▶ [Short exercise]
Reproduce without changes the stretch of items from the line containing "require (547, 885)" through the line containing "April [516, 122]", with both of those lines included.

▶ [Listed entries]
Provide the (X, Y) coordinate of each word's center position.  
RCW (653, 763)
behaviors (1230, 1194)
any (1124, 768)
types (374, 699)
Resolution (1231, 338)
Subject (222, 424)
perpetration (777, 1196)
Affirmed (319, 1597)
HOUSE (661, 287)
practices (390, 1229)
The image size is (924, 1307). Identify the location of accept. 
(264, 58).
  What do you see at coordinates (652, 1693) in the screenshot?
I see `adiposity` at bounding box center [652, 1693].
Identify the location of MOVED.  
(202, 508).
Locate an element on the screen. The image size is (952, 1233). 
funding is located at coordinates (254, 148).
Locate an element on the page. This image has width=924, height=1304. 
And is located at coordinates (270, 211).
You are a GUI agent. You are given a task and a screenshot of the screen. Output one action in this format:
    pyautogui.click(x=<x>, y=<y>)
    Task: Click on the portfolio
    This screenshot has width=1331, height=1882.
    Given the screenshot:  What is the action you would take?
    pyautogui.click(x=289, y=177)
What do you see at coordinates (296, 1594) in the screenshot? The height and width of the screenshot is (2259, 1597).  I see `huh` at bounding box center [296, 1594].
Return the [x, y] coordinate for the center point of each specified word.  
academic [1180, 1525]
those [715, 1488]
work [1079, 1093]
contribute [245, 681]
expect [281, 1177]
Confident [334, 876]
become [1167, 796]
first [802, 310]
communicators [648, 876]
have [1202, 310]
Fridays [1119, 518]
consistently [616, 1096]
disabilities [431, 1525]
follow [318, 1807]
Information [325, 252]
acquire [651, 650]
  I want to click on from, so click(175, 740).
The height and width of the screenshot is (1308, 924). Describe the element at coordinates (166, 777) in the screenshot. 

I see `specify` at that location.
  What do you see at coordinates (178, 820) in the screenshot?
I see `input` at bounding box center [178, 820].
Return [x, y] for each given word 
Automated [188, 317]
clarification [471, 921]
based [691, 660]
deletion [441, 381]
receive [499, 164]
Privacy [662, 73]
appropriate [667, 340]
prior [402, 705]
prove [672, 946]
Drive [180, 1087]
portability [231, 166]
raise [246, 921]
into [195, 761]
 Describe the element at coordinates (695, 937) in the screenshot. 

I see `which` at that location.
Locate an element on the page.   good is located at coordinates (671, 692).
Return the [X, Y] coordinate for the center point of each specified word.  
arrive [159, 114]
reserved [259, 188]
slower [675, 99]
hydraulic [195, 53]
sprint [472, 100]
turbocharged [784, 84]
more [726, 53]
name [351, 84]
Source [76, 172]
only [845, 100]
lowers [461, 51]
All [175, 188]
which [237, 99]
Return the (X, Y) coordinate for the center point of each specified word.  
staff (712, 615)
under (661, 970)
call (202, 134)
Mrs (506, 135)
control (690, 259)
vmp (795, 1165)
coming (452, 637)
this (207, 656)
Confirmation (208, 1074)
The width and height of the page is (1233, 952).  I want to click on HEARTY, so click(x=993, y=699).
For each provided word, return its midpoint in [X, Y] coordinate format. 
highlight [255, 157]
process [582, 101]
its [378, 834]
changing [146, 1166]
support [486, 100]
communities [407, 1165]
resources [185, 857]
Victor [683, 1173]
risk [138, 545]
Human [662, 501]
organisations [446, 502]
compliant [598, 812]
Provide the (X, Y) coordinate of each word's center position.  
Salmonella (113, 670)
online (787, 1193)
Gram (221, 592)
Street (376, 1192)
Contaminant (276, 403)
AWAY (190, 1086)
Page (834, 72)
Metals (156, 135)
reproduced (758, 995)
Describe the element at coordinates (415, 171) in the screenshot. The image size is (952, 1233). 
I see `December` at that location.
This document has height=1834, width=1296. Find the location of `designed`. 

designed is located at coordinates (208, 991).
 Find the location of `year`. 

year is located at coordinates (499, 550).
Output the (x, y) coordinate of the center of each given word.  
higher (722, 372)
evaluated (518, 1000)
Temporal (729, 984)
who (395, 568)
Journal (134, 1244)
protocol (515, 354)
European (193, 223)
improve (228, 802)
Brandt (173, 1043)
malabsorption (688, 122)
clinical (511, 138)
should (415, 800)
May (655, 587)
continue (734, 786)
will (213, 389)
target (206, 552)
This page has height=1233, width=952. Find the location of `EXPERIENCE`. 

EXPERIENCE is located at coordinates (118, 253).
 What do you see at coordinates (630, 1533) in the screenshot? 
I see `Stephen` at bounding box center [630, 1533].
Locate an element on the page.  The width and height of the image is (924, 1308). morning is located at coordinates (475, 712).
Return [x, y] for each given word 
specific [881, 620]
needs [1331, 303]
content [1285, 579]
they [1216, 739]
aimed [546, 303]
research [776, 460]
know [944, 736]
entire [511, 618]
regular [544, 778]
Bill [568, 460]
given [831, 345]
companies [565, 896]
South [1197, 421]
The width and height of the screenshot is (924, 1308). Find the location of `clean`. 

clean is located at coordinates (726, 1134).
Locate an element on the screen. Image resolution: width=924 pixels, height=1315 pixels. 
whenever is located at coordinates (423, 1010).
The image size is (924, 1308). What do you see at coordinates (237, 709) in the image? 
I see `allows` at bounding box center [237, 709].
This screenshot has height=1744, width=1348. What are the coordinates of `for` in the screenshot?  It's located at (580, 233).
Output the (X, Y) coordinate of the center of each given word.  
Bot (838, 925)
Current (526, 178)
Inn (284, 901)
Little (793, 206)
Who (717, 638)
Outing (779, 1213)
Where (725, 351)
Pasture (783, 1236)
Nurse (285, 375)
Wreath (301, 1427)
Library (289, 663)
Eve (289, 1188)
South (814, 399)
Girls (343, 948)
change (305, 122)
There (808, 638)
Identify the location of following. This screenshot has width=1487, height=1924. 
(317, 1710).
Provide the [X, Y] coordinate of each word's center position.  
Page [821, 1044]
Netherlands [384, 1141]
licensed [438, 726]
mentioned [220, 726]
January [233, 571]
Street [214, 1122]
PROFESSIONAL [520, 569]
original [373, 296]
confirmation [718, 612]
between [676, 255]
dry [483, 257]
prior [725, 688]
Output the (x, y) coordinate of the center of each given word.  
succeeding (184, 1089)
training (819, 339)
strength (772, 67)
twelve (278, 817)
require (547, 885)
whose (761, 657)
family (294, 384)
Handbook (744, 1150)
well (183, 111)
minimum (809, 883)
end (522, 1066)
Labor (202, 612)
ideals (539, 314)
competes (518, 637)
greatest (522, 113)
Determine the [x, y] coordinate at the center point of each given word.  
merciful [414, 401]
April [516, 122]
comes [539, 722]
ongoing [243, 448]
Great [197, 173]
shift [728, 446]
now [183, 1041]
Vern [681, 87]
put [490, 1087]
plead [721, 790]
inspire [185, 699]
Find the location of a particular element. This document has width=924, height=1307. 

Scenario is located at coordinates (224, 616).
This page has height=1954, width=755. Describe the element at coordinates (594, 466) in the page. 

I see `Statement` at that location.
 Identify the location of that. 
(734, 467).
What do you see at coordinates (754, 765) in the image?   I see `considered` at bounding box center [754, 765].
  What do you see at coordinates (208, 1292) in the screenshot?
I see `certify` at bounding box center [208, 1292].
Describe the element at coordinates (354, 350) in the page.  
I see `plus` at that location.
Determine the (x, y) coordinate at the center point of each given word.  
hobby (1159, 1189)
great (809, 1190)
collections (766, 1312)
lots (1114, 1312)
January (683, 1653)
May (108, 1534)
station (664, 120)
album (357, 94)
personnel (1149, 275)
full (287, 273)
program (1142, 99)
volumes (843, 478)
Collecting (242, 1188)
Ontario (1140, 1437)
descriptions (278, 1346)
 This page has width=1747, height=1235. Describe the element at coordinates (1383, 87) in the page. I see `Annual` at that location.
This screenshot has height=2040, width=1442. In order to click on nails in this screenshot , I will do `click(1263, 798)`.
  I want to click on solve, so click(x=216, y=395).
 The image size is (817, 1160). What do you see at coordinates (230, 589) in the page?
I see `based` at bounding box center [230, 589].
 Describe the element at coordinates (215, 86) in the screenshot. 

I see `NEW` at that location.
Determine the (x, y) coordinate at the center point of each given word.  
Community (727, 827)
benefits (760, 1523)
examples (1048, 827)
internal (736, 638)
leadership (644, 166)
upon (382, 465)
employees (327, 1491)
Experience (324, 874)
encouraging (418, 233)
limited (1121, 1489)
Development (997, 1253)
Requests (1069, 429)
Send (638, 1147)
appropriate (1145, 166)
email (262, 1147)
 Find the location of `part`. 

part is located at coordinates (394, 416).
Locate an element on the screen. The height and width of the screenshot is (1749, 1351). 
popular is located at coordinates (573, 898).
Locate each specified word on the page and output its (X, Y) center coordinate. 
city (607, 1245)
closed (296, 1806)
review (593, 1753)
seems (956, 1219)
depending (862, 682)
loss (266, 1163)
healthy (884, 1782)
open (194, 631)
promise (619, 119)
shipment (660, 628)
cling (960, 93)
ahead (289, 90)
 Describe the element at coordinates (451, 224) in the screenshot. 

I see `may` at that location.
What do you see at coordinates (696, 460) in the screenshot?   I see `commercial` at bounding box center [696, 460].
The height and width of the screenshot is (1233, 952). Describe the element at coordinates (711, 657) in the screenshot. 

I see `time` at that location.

▶ [Answer to this task]
require (547, 885)
whose (761, 657)
family (294, 384)
Handbook (744, 1150)
well (183, 111)
minimum (809, 883)
end (522, 1066)
Labor (202, 612)
ideals (539, 314)
competes (518, 637)
greatest (522, 113)
Determine the [x, y] coordinate at the center point of each given word.  
merciful [414, 401]
April [516, 122]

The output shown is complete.